Let me return to another point I made a few weeks ago, about this season's over-preachiness. There was a stark example of that this week, in the heartbreaking scene between Cutty and Dukie. Having failed as a boxer, Dukie is finally realizing that he's not made for the streets, that he'll never have it in him to fight. (Boy, did I identify with him at that moment!) Cutty gently encourages him, saying that he has the intelligence to make something of himself. Dukie pleads, "How do you get from here to the rest of the world?" And Cutty answers, "I wish I knew." It's a beautiful scene, a perfect scene. But for reasons inexplicable, it continues. Dukie and Cutty are shot from behind as they leave the warm safety of the gym and enter the dark city. As they walk, they conduct a cliched, obvious version of the conversation they have already had. ("All I got is hopes and wishes …") Not for the first time this season, I muttered, "They need an editor!"

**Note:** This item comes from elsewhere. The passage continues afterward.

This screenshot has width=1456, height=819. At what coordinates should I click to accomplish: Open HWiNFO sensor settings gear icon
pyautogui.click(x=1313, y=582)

Enough griping. Here are some favorite moments for this week. When Chris asks Marlo how Vondas took the news of Prop Joe's death, Marlo deadpans, "The man overcame his grief." Norman cautions the mayor not to celebrate the Clay Davis indictment: "You don't dance on Clay's grave unless you are sure the motherfucker's dead." And as for Davis himself—what a show! His talk-radio spiel was a hypnotizing monologue, and he also uttered the longest "sheeeeeee-it" in the history of The Wire.

Finally, big ups to you, for predicting both that Herc would betray Marlo and that McNulty and Templeton would merge their crazy fabrications. Also kudos to David Simon, who proved both of us wrong about newsroom cursing. Both of us doubted that any journalist had ever been chastised by a boss for excessive profanity, but we invited our colleagues to correct us. During the week, Romenesko's Letters column and my inbox crammed with stories from journalists who had been rebuked for their dirty mouths. I also liked all the letters celebrating the importance of vulgarity to the newsroom. I particularly recommend this story, whose punch line is, "Thanks, sheriff. Now I owe you TWO blow jobs."